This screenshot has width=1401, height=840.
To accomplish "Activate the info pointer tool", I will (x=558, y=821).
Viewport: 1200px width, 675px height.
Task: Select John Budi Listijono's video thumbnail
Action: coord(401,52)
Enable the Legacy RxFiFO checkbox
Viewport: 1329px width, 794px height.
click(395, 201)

####

Retype the records above without changing a single word.

This screenshot has width=1401, height=840.
To accomplish "Activate the info pointer tool", I will (x=558, y=821).
Viewport: 1200px width, 675px height.
Task: Select John Budi Listijono's video thumbnail
Action: coord(401,52)
Enable the Legacy RxFiFO checkbox
Viewport: 1329px width, 794px height.
click(395, 201)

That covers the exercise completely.